Oh my gosh! how sad. I am so sorry for your family especially your daughter. It is too much for a 7 year old, but kids are so resiliant. They are capable beyond our wildest expectations. I can’t imagine what you all are going through. You will make it; one day at a time. I have a 6 year old girl; diagnosed at age 3. Maybe your daughter would like to write a note to my girl by respone to this email. Maybe she would comforted by hearing from another girl close in age. I will help my girl write her back.
hang in there…things will get better. i felt like that when i was diagnosed with type 1 D at the age of 9. all i wanted to do was be a kid but my parents were over protective and in a way it kind of stole my childhood. i think if my parents would have let me have a little more slack, id have felt more like a kid. they were just so up tight about everything i did and didnt do. id look at my older brother and say "he was allowed to do this and that at my age. why cant i?"
now, ive found my own little ways of being a kid that they actually let me do, like going to D camp and playing vball. plus, in the end, D made me so much stronger and everything your little girl is going through will make her alot stronger too.
just remember, this is not forever.
I was 15 when I was diagnosed with type 1, and my brother was 13 years at the time. He had a very hard time adjusting to it and being a teenager rebeled against anything my parents said to him with a whole lot of anger. It went on for a few years, some of it was normal teenage issues, but, even to this day, I have a problem with other auto immune diseases, and after threapy for him, a lot of it was the “attention” I was getting. He is a lot better now. I don’t live at home with my parents, he still does, so that helped us a lot. But I am almost 24 and he will be 22 next month…so we are older. But he also didn’t start going to see someone till he was 17 (maybe 16 im not sure). It helped him a lot. I would start now with your son. And with your daughter too. I did a few therapy sessions myself. Anyone dealing with a chronic illness will usually have to at some point in their life.
Hi. I am sorry you are going through all of this. That is a lot for a 7 year olds plate, much less her mom. My daughter was recently diagnosed with Juvenile Diabetes. She is 7. I am a Juvenile Diabetic, as well. My blood sugars have been completely off the wall due the stress I was feeling initially. It is better…but, I still have my moments.

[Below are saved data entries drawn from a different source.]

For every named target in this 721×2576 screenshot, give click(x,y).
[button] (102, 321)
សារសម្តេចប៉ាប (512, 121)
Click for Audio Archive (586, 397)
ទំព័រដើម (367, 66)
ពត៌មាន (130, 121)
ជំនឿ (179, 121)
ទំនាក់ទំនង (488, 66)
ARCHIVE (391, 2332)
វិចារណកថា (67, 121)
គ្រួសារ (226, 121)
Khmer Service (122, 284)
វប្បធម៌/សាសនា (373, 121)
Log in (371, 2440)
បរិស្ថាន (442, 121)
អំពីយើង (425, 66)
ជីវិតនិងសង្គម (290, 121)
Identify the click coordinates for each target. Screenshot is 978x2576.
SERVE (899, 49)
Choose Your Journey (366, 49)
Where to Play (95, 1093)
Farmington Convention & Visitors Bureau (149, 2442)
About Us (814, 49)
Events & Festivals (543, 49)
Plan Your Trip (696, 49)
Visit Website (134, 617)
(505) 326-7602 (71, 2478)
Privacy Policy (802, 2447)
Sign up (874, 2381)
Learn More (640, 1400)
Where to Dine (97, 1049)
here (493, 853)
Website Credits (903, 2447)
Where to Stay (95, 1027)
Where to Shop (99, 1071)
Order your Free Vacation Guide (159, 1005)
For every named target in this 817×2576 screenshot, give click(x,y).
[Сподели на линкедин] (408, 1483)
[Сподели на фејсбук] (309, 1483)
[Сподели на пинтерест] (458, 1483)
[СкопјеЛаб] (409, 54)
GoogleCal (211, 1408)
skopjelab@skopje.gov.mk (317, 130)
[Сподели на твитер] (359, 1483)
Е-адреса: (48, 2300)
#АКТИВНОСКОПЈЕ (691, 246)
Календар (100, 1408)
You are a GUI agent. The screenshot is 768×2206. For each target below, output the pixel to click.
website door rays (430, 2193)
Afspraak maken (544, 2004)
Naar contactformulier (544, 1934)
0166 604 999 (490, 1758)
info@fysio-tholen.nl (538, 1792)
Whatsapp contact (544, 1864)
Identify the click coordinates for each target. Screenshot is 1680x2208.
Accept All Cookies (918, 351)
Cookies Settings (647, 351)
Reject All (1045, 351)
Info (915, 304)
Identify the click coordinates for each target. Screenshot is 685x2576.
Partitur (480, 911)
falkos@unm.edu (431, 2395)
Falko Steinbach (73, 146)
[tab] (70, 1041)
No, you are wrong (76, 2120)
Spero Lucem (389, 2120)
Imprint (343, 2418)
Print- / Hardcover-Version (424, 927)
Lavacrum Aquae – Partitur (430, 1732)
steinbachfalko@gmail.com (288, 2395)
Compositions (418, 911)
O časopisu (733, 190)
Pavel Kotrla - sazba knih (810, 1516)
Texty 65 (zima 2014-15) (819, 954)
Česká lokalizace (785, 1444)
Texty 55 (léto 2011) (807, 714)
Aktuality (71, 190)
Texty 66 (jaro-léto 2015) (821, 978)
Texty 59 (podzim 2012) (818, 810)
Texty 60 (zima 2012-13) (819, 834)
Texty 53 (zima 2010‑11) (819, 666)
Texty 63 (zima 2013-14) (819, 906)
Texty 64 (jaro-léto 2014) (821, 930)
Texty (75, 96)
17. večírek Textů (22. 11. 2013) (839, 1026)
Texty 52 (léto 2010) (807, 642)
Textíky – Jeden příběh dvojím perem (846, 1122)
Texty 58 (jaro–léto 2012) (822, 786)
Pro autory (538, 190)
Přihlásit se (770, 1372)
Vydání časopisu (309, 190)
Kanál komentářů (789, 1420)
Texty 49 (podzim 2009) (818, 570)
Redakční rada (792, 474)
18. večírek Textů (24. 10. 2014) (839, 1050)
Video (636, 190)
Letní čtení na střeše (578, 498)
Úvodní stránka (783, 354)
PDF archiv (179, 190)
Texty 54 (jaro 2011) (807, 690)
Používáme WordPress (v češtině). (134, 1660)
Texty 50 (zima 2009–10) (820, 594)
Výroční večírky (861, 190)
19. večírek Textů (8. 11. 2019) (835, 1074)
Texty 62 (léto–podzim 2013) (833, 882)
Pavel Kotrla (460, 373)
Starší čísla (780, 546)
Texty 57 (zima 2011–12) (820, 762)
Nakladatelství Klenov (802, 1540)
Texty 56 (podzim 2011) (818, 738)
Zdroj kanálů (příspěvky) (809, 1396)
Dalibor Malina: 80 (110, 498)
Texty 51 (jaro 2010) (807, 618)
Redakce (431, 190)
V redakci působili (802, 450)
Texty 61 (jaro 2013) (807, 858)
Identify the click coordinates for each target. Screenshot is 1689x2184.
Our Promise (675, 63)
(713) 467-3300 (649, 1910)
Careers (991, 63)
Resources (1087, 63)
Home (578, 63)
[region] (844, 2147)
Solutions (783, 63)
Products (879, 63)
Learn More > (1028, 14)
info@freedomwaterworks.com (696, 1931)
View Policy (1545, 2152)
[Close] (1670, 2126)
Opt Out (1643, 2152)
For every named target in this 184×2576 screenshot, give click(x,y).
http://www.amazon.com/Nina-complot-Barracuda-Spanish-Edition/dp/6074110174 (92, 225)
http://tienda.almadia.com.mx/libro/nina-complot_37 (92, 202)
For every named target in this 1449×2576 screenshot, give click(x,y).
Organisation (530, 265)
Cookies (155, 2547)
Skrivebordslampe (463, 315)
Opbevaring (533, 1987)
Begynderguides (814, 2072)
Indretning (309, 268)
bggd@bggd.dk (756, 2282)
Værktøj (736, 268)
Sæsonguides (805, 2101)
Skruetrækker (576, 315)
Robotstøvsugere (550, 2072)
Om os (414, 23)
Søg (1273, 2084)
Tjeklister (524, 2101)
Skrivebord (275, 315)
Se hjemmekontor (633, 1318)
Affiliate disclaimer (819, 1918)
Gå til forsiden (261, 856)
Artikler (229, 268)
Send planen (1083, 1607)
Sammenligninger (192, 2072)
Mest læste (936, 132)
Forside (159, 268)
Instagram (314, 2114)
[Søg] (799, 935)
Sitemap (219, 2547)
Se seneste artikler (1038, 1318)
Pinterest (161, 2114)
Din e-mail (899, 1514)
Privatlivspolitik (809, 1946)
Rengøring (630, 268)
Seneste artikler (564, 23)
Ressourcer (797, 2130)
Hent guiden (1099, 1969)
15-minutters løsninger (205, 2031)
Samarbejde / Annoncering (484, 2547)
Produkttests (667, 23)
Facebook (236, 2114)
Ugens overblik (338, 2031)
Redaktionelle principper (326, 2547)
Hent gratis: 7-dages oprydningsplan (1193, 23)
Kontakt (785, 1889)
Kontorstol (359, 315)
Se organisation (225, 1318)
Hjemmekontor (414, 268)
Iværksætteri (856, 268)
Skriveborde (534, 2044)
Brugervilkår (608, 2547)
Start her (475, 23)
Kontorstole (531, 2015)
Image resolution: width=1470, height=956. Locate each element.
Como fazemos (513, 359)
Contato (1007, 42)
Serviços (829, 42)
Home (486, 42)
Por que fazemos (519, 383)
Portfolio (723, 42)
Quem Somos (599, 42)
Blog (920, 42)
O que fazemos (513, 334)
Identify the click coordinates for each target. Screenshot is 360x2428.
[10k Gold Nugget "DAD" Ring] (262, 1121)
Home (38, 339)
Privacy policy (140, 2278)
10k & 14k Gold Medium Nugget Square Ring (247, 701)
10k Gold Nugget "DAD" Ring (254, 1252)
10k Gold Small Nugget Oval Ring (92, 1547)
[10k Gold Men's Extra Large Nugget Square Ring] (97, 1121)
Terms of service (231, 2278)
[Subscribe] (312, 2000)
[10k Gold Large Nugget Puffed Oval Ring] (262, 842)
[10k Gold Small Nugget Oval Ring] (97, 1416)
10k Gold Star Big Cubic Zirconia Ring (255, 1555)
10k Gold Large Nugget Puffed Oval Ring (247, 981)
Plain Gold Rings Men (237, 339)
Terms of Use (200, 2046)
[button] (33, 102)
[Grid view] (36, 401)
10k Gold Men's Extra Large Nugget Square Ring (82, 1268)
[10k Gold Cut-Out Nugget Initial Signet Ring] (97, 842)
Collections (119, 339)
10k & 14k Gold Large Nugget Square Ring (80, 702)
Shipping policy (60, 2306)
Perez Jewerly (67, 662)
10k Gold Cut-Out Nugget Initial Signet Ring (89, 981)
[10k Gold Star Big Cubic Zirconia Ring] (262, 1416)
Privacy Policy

Would you like our daughters to talk to each other? I will give you my phone number and we can set up a time for them to talk.
I went through a lot of anger, at first. Thinking…why my daughter. But, I realize, that God knew I could handle it. And, I do have a very good support system with my family and the summer camp which she goes through. I am a single mom, so I get very nervous sometimes. I do not sleep because I am afraid she will drop in the middle of the night.
You are very refreshing to read about. A very strong woman and a great role model for your kids.